4338.207 · July 26, 2018 AD
Paradise Carries Its Dead
The water is impossibly blue. The landscape belongs on a postcard. And floating face-down in the crystal shallows is a young man with his throat cut ear to ear. Kain's first hour in Clivilius teaches him that panic doesn't pause for permission, that bodies are heavier than they look, and that even paradise has learned to carry its dead.
There's what you expect from a new world, and then there's a murdered stranger floating past while you're still learning to breathe.
The bark draws them running — Henri's sharp, urgent cry cutting through the strange stillness. Kain follows on legs that barely remember how to work, cresting dunes that fight him with every step. The camp materialises below: canvas tents, a ribbon of blue water, and figures clustered at the river's edge around something that used to be a person.
For one terrible moment, the dark hair and familiar build make Kain's heart stop. But it's not Uncle Jamie. The relief lasts exactly as long as it takes to register the ruined throat, the grey skin, the eyes staring at nothing. Then the panic hits — real panic, the kind that steals breath and blurs vision and leaves you shaking while the world keeps moving without you.
The body floats away while Kain loses time. The others chase it downstream. And when the scream tears through camp, Glenda runs toward it while Kain lies curled in the dust, trying to remember why any of this matters.
Duke finds him there. The little Shih Tzu's cold nose against his hand is the first familiar thing since Luke's kitchen, and sometimes familiar is enough to make you stand. The dunes are murder on exhausted legs, but the view from the top stops him cold — rolling waves of rust and gold, scattered rocks like bones, and that impossible lagoon sitting like a jewel in the emptiness. Beautiful. Heartbreakingly beautiful.
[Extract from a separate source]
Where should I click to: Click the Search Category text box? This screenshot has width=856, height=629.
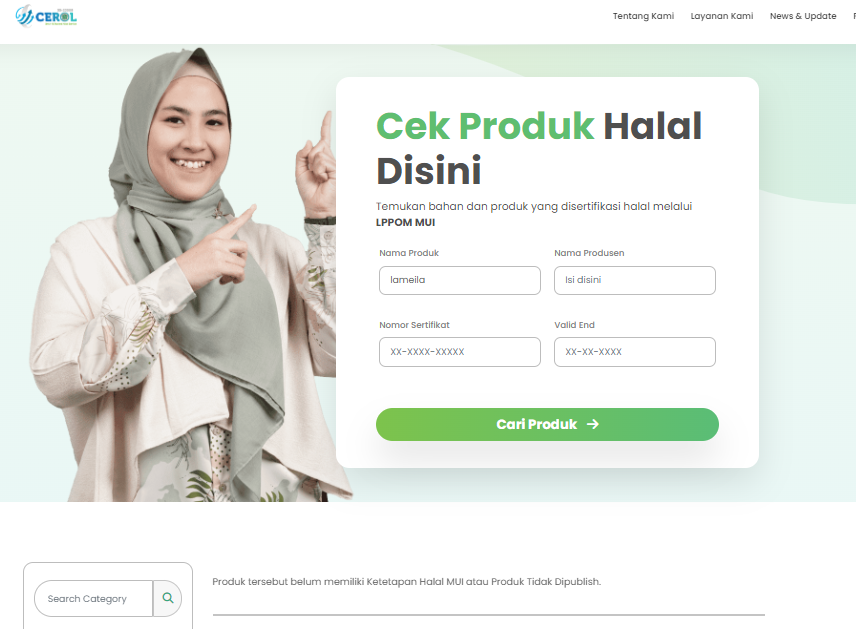(x=93, y=598)
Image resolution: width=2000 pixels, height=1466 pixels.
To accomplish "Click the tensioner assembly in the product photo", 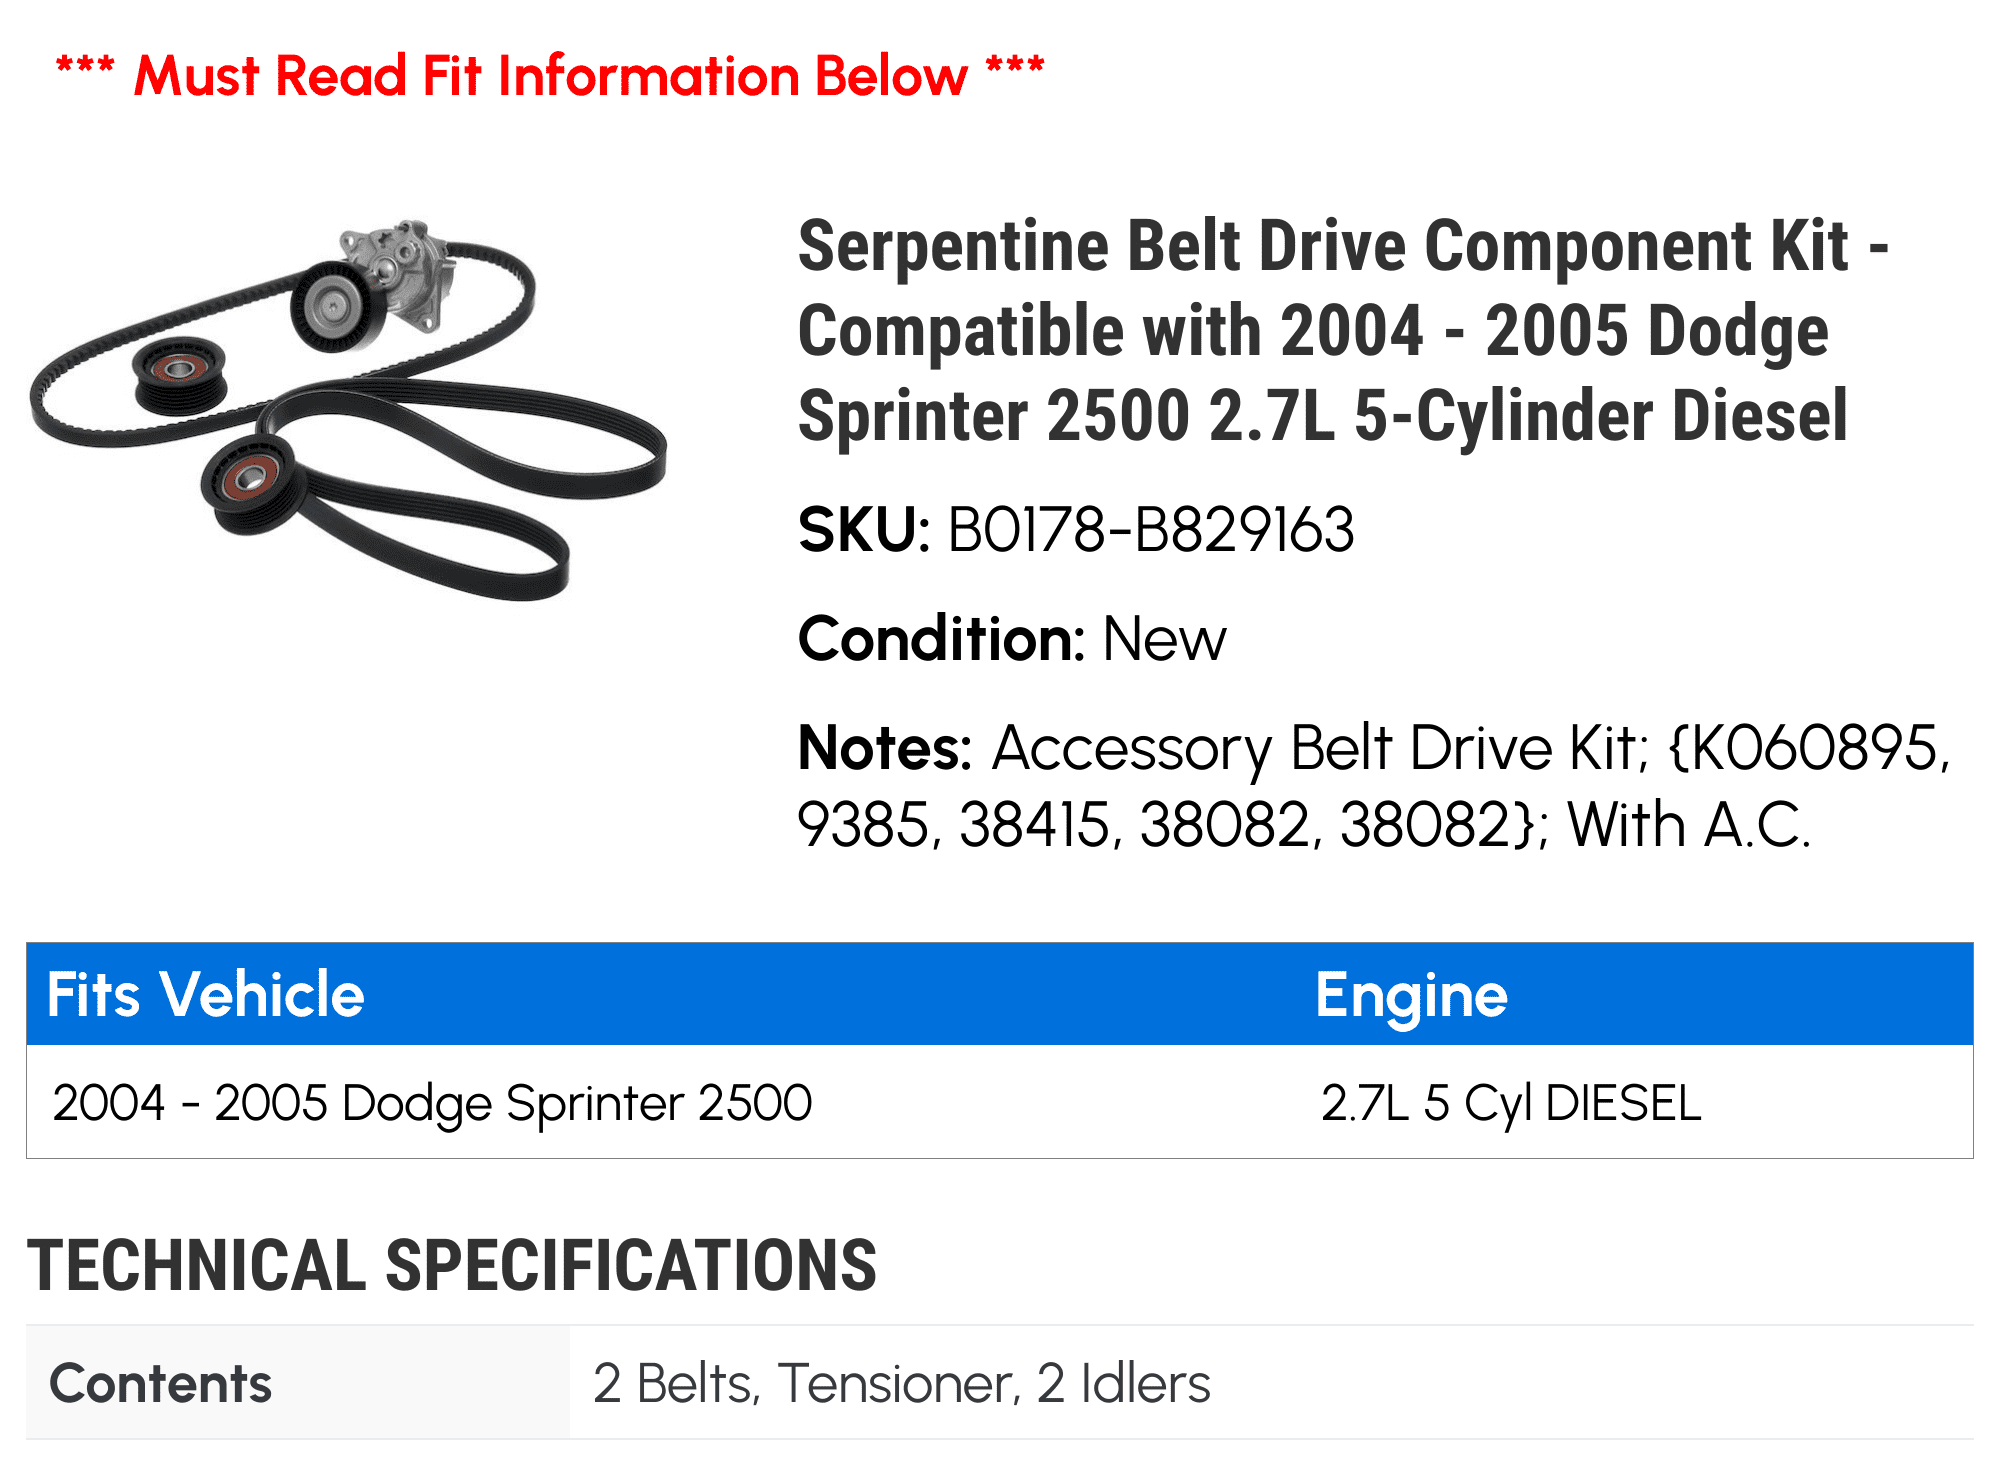I will 375,284.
Uncle Jamie is there, alive but distant, his eyes holding none of the warmth Kain grew up expecting. There's no time for reunions. The body has been recovered, and it needs carrying back to camp. Kain takes the legs because Glenda is struggling, and discovers that dead weight is heavier than living — in every way that matters.
The young man's face is half a metre from his own the whole way back. Grey skin. Empty blue eyes. A throat that tells a story nobody wants to read. He couldn't have been much older than Kain. Should have been at uni, complaining about his parents, living an ordinary life.
Instead, he's being carried through paradise by strangers who don't know his name.